Il pissait du texte comme on dit si prosaïquement dans cette activité. Il se perdait en répétitions, s’égarait en métaphores creuses, se fourvoyait en calembours incertains, se perdait dans les arcanes d'un récit qui n'avait guère de sens. Il avait perdu la main quoique, pour une fois, les fautes de frappe ne fussent pas légion. Il avançait péniblement sur le chemin de cet écrit qui ne sortait pas du cœur, qui ne coulait pas de source et ne contenait nulle petite musique intime.

Il se prit alors au jeu de la confusion, singeant les mots tordus, en se contentant simplement de mots crochus, de glissades lexicales, de confusions sémantiques, d’approximations phoniques, manière sans talent de délayer ce vide qui ne faisait que s'accentuer. C’était laborieux, terne, d'une totale vacuité. Qui pourrait bien perdre son temps à la lecture de ce pensum ? Il se peut même que personne ne parvienne à aller jusqu'au bout de cet écrit si insipide !

L'auteur, pas même un écrivain en devenir, tirait la langue, suait encre et eau pour remplir sa page, cherchant à dépasser les quatre mille caractères qu'il s'imposait comme barre à franchir. Obnubilé par cet objectif, tracassé par l'absence de fluidité de sa prose, entièrement focalisé par cette succession inepte de mots et de phrases, il en avait oublié d'enregistrer ce qui ne pouvait que mériter le vocable de torchon.

Il était pourtant parvenu à noircir son écran, usant de toutes les facilités que l'expérience lui avait enseignées. De fréquents passages à la ligne, des ruptures de ton et de propos, un abus d'adjectifs qu'il enfilait comme des perles, une propension à user immodérément des adverbes, l'usage systématique d'une ponctuation alambiquée sans raison d'être ; le point-virgule quoique fort peu célinien, lui paraissant du meilleur effet.

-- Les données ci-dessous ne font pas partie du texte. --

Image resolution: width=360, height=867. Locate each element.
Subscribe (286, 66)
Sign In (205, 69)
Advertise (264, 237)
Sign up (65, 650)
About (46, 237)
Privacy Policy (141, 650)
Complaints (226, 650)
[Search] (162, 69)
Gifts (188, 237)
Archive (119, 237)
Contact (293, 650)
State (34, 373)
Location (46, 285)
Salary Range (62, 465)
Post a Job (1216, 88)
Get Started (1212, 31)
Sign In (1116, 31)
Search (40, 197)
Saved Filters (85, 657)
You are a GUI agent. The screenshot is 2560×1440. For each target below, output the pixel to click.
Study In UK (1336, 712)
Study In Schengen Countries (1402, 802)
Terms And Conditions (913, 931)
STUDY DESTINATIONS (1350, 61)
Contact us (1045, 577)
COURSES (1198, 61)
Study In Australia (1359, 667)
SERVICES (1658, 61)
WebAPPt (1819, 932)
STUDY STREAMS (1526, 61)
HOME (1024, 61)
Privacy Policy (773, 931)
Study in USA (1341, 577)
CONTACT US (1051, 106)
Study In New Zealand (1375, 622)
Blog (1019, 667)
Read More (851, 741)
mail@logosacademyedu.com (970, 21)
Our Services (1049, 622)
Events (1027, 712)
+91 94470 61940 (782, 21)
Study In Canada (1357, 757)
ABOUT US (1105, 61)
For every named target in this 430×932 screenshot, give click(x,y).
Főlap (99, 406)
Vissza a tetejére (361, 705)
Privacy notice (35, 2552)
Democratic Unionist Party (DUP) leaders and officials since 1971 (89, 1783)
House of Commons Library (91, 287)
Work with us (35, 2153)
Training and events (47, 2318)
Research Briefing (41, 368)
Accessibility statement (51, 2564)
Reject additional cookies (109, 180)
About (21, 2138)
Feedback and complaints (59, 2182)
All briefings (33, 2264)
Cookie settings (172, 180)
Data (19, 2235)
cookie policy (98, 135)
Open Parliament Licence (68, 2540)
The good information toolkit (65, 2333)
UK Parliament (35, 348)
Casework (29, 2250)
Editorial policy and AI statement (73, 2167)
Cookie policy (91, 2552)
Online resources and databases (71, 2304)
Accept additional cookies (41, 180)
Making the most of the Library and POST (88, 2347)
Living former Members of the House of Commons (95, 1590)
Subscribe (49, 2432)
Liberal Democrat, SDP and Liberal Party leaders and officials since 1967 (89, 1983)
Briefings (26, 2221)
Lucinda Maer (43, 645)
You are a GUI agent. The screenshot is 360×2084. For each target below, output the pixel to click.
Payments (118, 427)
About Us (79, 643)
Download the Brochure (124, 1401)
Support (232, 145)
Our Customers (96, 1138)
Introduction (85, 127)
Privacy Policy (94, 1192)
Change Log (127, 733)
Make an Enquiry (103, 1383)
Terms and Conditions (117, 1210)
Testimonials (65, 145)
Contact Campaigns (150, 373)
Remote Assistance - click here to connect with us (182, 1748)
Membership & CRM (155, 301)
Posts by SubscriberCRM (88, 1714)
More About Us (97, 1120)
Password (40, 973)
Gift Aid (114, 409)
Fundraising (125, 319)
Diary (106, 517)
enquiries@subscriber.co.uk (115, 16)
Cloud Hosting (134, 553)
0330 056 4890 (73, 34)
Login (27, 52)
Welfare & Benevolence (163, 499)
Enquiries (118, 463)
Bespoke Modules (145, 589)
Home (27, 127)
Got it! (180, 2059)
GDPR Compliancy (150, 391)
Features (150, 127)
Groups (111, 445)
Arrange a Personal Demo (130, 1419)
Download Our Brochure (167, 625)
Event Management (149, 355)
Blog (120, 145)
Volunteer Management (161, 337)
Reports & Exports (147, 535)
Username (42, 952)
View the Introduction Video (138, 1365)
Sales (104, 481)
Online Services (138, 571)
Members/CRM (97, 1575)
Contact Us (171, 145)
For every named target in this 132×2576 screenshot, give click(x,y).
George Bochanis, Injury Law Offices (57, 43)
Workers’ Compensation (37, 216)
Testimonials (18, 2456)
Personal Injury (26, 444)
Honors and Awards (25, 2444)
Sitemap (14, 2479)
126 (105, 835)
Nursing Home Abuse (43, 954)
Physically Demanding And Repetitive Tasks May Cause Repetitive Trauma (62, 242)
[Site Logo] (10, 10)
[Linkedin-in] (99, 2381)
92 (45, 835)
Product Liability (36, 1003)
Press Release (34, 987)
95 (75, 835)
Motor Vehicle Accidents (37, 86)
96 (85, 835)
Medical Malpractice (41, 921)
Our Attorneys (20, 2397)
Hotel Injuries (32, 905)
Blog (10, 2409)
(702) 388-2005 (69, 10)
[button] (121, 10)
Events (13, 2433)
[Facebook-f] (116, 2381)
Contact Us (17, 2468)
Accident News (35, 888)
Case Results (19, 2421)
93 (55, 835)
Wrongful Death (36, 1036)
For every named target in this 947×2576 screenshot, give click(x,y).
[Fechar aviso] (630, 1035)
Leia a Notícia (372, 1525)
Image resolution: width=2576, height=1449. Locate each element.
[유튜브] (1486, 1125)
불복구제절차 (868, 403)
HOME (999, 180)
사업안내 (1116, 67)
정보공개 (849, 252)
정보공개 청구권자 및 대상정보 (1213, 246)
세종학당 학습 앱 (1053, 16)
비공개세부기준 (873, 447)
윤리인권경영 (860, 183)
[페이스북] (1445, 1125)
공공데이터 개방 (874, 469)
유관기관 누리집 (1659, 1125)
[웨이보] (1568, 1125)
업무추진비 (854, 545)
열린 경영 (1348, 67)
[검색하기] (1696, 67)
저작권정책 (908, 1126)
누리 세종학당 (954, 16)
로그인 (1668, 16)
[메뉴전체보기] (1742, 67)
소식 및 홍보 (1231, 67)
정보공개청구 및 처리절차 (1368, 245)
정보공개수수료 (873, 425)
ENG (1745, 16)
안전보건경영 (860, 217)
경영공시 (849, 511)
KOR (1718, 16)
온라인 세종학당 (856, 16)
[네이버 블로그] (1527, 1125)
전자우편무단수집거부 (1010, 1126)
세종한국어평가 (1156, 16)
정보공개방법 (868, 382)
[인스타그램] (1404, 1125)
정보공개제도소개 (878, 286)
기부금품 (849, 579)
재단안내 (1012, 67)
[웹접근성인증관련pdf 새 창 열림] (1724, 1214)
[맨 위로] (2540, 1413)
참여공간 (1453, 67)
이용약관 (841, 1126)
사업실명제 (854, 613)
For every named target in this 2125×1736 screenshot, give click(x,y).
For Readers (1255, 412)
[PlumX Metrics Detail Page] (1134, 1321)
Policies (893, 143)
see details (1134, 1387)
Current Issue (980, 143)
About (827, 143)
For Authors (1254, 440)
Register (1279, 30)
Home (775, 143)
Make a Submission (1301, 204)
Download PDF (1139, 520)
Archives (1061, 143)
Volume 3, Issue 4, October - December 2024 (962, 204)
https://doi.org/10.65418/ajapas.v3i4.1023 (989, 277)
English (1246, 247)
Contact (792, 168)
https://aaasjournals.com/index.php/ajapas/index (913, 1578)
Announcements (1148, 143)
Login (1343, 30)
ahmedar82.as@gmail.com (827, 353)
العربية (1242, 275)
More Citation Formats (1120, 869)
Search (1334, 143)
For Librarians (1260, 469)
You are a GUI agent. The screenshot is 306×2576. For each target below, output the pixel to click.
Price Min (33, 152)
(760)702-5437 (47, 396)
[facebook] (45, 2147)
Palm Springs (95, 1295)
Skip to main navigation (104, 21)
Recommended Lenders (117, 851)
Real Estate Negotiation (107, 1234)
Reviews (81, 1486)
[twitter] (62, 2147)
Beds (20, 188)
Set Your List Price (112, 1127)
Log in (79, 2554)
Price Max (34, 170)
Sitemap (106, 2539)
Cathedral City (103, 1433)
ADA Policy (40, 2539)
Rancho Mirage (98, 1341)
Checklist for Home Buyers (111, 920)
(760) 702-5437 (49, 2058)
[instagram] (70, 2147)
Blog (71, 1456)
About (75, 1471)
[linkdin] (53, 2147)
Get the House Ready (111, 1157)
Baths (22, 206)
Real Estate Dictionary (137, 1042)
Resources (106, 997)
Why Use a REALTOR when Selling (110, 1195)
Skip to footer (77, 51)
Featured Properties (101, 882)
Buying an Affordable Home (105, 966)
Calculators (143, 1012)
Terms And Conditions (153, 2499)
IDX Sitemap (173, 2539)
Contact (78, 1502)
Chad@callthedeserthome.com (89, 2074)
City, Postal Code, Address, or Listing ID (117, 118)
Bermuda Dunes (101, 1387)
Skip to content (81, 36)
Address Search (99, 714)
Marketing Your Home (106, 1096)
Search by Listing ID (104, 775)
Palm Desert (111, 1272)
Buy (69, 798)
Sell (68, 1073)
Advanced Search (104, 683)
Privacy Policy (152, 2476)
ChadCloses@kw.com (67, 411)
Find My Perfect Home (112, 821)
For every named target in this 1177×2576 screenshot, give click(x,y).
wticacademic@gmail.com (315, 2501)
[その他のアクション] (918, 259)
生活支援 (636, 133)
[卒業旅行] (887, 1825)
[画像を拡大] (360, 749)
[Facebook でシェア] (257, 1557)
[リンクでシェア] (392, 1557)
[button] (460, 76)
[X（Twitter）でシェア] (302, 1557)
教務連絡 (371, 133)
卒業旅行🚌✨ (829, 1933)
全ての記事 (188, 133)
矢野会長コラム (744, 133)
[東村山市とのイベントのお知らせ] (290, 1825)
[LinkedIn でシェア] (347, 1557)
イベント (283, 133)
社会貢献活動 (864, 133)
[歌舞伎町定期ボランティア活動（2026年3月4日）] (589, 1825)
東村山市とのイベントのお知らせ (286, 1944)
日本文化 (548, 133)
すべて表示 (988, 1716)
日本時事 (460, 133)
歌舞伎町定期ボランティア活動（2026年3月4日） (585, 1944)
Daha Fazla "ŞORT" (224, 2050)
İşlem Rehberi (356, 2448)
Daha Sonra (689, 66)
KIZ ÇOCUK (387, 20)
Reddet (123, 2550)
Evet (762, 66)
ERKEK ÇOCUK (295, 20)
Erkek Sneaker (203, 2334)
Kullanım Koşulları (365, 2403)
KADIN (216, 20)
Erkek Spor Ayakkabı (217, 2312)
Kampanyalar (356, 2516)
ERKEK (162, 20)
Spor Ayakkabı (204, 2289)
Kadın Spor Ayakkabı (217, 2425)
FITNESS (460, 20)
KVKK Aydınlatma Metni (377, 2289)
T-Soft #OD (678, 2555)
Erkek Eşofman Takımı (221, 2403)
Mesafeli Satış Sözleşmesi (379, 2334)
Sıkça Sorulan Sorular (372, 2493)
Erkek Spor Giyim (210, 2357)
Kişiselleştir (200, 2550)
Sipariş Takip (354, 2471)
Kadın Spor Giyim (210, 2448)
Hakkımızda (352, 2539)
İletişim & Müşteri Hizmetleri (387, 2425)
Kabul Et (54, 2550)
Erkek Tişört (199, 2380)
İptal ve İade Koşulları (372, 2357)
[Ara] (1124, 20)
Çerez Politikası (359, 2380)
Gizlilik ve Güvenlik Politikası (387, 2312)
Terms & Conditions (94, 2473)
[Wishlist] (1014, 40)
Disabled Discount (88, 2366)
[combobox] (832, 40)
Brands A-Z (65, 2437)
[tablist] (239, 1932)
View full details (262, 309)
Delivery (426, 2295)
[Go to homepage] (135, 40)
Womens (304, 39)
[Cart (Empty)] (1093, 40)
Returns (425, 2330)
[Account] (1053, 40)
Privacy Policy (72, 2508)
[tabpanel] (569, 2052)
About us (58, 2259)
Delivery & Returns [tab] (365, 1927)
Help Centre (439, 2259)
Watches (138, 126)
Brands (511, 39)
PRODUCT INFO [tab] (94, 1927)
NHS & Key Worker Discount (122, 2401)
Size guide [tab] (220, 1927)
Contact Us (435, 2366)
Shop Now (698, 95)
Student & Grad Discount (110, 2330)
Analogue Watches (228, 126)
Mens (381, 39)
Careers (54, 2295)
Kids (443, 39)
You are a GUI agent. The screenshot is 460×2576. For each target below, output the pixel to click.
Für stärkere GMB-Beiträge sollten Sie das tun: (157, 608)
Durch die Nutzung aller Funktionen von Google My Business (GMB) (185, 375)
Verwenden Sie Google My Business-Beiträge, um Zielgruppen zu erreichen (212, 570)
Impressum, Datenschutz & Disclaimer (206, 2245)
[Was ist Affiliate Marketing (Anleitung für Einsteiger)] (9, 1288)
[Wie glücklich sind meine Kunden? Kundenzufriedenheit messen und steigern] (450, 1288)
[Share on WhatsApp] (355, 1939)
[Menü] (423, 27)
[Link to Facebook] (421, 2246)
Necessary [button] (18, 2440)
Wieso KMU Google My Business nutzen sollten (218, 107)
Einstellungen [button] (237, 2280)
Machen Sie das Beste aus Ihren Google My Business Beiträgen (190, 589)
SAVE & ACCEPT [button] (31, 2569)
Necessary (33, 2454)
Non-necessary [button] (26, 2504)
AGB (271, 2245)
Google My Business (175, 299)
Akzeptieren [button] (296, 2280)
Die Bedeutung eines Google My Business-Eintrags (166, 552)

Incapable de trouver le mot de la fin, la chute qui allait sauver l'édifice laborieusement assemblé, l’équilibriste de la chronique, le funambule de l’inutile, sans espoir de transcendance soudain, dut se rabattre, comme bien souvent dans pareil cas, sur une pirouette dont il avait le secret. Il laissa en suspens sa dernière phrase, la gratifiant des points de suspension qui ouvraient la place à l'ellipse, offraient toute liberté aux éventuels lecteurs d'ouvrir de nouvelles perspectives à tous ceux qui resteraient forcément sur leur faim. En multipliant par trois le point final réglementaire, il espérait élargir un propos d'une totale vacuité...

C’est alors que les trois points absorbèrent lentement tous les mots inutiles qui avaient vainement tenté de constituer un récit médiocre. L’écran avait pris la main, le clavier ne répondait plus et, médusé, le pauvre scribe ne put que constater l’effacement irrémédiable d’un texte qui, de toute manière, ne serait pas resté dans les mémoires, à l’exception notable de celle d'un disque dur qu'il n'avait pas songé à solliciter. Sous ses yeux qui jusqu'alors se perdaient dans le vide d'une pensée aux abonnés absents, il se passa un étrange phénomène qui le laissa perplexe, interrogatif et parfaitement ébahi.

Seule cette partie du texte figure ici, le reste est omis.